Business Services Industry
DiaSys Reports Record Second Quarter And Six-Month Sales; Adopts Shareholder's Rights Plan
Business Wire, Feb 15, 2001
Business Editors & Health/Medical Writers
WATERBURY, Conn.--(BW HealthWire)--Feb. 15, 2001
DiaSys Corporation (AMEX:DYX) today reported the results of operations for the three, and six-month periods ended December 31, 2000.
Total revenue for the three-month period ended December 31, 2000 was $594,579, an increase of 97% over the same period in 1999. Total revenue for the six-month period ended December 31, 2000 was $959,043, an increase of 82% over the same period for the prior year. Net loss for the three-month period ended December 31, 2000 was $214,472 (inclusive of approximately $80,000 in costs associated with the Company's merger and acquisition plan, listing on AMEX, and accrued income taxes for DiaSys Europe, Ltd) compared to $156,322 for the same period in 1999. Net loss for the six-month period ended December 31, 2000 was $453,599 (inclusive of approximately $110,000 in costs associated with the Company's merger and acquisition plan, listing on AMEX, and accrued income taxes for DiaSys Europe, Ltd) compared to $310,694 for the same period in the prior year.
The Company said that its sales growth was due to the recent acquisition of Intersep Limited (private); the continued implementation of its cooperation agreement with Bayer Corporation (NYSE:BAY); and, commencement of its strategic distribution plan with Allegiance Healthcare Corporation, a subsidiary of Cardinal Health, Inc (NYSE:CAH). The Company then said that initial market reaction to its newly released (January 2001) workstation-system for automated ova and parasite analysis is strong, and that the Company is in the process of introducing the new workstation-systems in Europe and China.
Separately, the Company announced that its Board of Directors has adopted a Shareholder's Rights Plan pursuant to which the Board declared a dividend of one Purchase Right for each share of DiaSys Common Stock outstanding to DiaSys shareholders of record at the close of business on February 6, 2001. The Company said that the Rights Plan was not adopted in response to any effort to acquire control of DiaSys.
Under the Plan, DiaSys will issue one Right for each outstanding share of its Common Stock held by shareholders of record at the close of business on February 6, 2001. The Rights will become exercisable upon the earlier of: (i) the tenth day after a public announcement that a person or group has acquired, or obtained the right to acquire 25% or more of the Company's outstanding Common Stock; or, (ii) the tenth business day after the date of the commencement of, or first public announcement of the intent of any person or group to commence, a tender or exchange offer which would result in such person or group acquiring 15% or more of the Company's outstanding Common Stock (a "Flip-in-Event"). If a Flip-in-Event occurs, then each Right will entitle its holder to purchase for $90.00 a number of Common Shares having a then present market value of $180. DiaSys will be generally entitled to redeem the Rights at $.001 per Right prior to the expiration of the Rights at any time before the tenth day following the public announcement: (i) that a person or group has acquired 25% or more of the Company's outstanding Common Stock; or, (ii) of the intent of any person or group to commence a tender or exchange offer which would result in such persons or group acquiring 15% or more of the Company's outstanding Common Stock.
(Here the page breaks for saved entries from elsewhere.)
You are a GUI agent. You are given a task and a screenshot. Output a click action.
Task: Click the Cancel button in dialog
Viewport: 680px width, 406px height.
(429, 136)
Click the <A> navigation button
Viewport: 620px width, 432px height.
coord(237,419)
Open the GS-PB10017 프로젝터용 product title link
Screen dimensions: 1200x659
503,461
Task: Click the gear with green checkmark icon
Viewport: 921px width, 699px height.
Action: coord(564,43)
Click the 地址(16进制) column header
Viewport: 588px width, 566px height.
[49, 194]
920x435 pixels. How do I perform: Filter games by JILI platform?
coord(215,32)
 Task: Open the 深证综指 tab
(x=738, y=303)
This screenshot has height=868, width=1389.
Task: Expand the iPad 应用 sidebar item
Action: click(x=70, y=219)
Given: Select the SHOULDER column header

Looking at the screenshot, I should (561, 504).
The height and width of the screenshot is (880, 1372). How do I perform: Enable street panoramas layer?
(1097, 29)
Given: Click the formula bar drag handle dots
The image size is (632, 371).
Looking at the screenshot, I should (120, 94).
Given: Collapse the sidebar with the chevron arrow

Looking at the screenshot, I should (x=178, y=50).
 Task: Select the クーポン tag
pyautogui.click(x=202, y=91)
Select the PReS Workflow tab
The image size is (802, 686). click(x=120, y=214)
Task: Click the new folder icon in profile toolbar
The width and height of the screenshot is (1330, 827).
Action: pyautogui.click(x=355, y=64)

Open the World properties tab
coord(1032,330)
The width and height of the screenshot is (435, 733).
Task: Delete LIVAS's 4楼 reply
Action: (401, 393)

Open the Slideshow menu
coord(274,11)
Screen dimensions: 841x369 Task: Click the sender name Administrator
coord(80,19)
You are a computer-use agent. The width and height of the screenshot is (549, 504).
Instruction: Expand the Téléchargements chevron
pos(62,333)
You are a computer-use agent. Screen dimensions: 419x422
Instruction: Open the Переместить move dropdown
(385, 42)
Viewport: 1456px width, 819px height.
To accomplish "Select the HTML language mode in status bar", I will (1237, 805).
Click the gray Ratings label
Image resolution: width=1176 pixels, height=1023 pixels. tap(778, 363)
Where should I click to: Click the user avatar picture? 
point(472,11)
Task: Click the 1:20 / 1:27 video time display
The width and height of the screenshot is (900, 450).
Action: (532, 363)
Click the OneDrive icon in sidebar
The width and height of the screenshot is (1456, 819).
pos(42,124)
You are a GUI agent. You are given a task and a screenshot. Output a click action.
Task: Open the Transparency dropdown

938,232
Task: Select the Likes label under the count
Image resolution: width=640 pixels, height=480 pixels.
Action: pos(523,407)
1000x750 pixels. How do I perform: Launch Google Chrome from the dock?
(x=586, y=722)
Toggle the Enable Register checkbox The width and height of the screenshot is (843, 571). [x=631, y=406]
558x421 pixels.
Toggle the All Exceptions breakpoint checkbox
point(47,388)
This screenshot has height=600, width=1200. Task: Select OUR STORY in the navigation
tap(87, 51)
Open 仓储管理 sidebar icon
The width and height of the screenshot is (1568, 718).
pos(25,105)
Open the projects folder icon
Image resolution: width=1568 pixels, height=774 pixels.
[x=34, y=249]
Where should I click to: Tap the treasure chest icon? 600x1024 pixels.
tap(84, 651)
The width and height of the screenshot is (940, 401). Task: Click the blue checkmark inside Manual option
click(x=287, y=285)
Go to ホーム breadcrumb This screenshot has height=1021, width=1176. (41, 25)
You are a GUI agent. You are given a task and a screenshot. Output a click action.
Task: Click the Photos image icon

DiaSys Corporation designs, develops, manufactures and distributes medical laboratory instrumentation and consumables with applications in urinalysis, microbiology and cytology. DiaSys is a registered trademark of DiaSys Corporation.
The foregoing press release includes "forward looking statements" within the meaning of, and made pursuant to, the safe harbor provisions of the Private Securities Litigation Reform Act of 1995. Such forward looking statements involve known and unknown risks, uncertainties, and other factors which may cause the actual results, performance or achievements of the Company or events, or timing of events, relating to the Company to materially differ from those expressed or implied by such forward looking statements. DiaSys refers interested parties to its most recent Annual Report on form 10-KSB and other SEC filings for a complete description of, and discussions about, the Company.